* **HOW TO COMPLETE THIS TASK**: Duplicate the part of the coronavirus diary post that begins with the words "Coronavirus Diary: Ethically" and ends after the words "skunkworks open source.".

┌─ PAGE EXTRACT

Coronavirus Diary: Ethically sourcing data to fight the pandemic - killjoywashere
https://github.com/joshua-s/coronavirus-diary/blob/master/README.md
======
killjoywashere
Folks, this is skunkworks open source.
[https://github.com/joshua-s/coronavirus-
diary](https://github.com/joshua-s/coronavirus-diary) Please, pour your time
into this app. Check it out, build a bit, commit. Don't kibitz about legal
issues, HIPAA, app store policy, funding, etc. Yes, I know. I'm in healthcare,
working this at the federal policy level, attorneys, senior tech folks and
senior federal officials are involved.

The policymakers and healthcare leadership are asking for answers that the
data science teams tell us the current data can't provide. We need higher
resolution data, and we need it now. Thus, this app, which collects data on
device and only ships it to a backend if the user authorizes it.

I need you to build it. You need you to build it. Your family needs you to
build it. There are two possible worst case scenarios: 1) we're in the thick
of it now, and this is going to blow up now. 2) we luck out, spring weather
saves us, and it comes back with a vengeance in October or November.

Need more developers:

* security engineer

* iOS engineer

* Android developer

* Dart engineers

* Flutter developers

* Engineers with health industry experience

* backend infrastructure

* backend security

Goal: 1-2 months to MVP deployment. Maybe sooner if people pile on.

└─
┌─ COLLECTED DATA

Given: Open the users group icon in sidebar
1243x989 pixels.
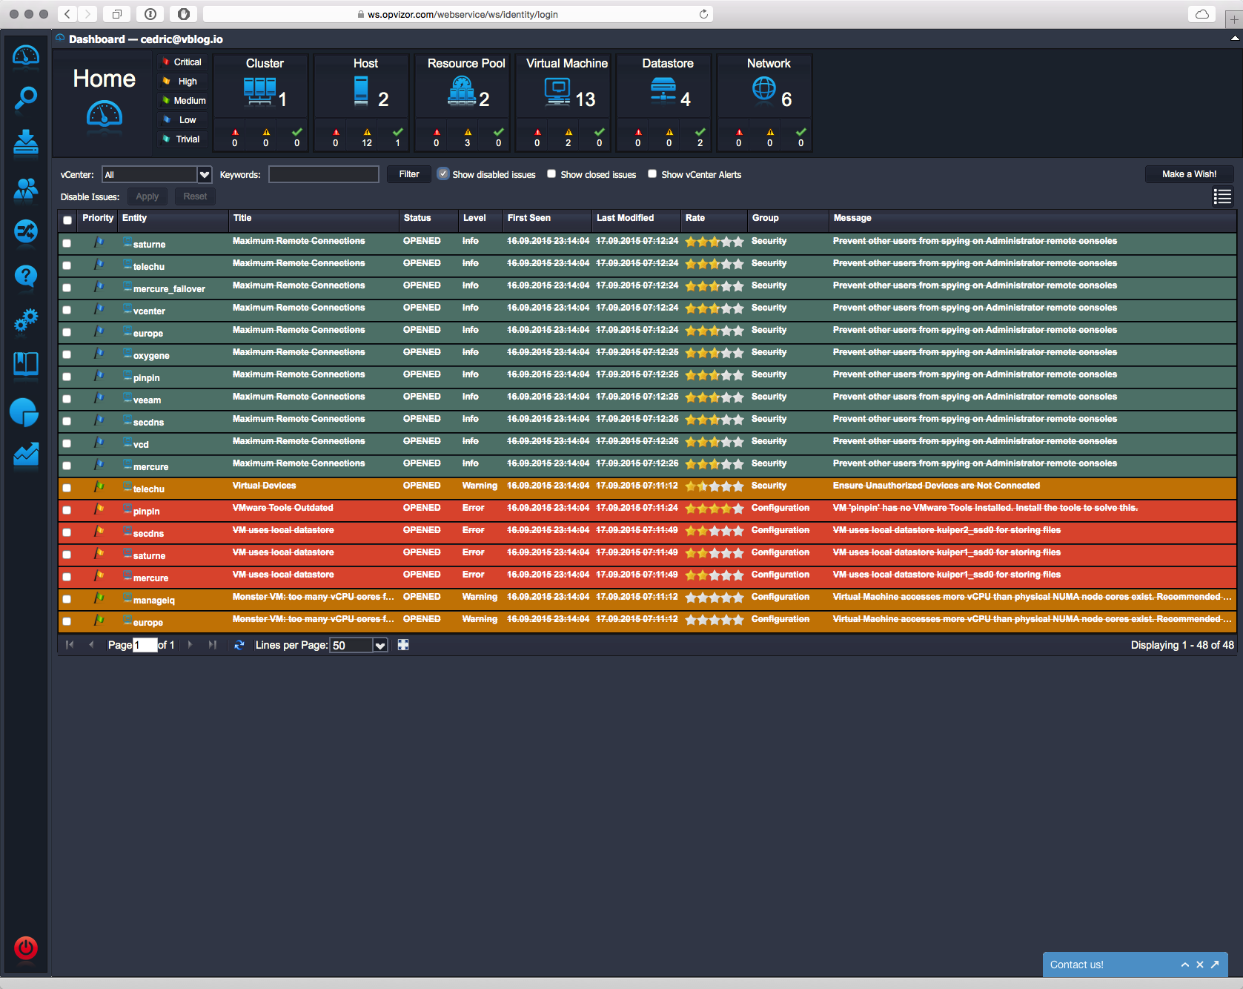Looking at the screenshot, I should click(26, 190).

└─

* **REPLY**:
Coronavirus Diary: Ethically sourcing data to fight the pandemic - killjoywashere
https://github.com/joshua-s/coronavirus-diary/blob/master/README.md
======
killjoywashere
Folks, this is skunkworks open source.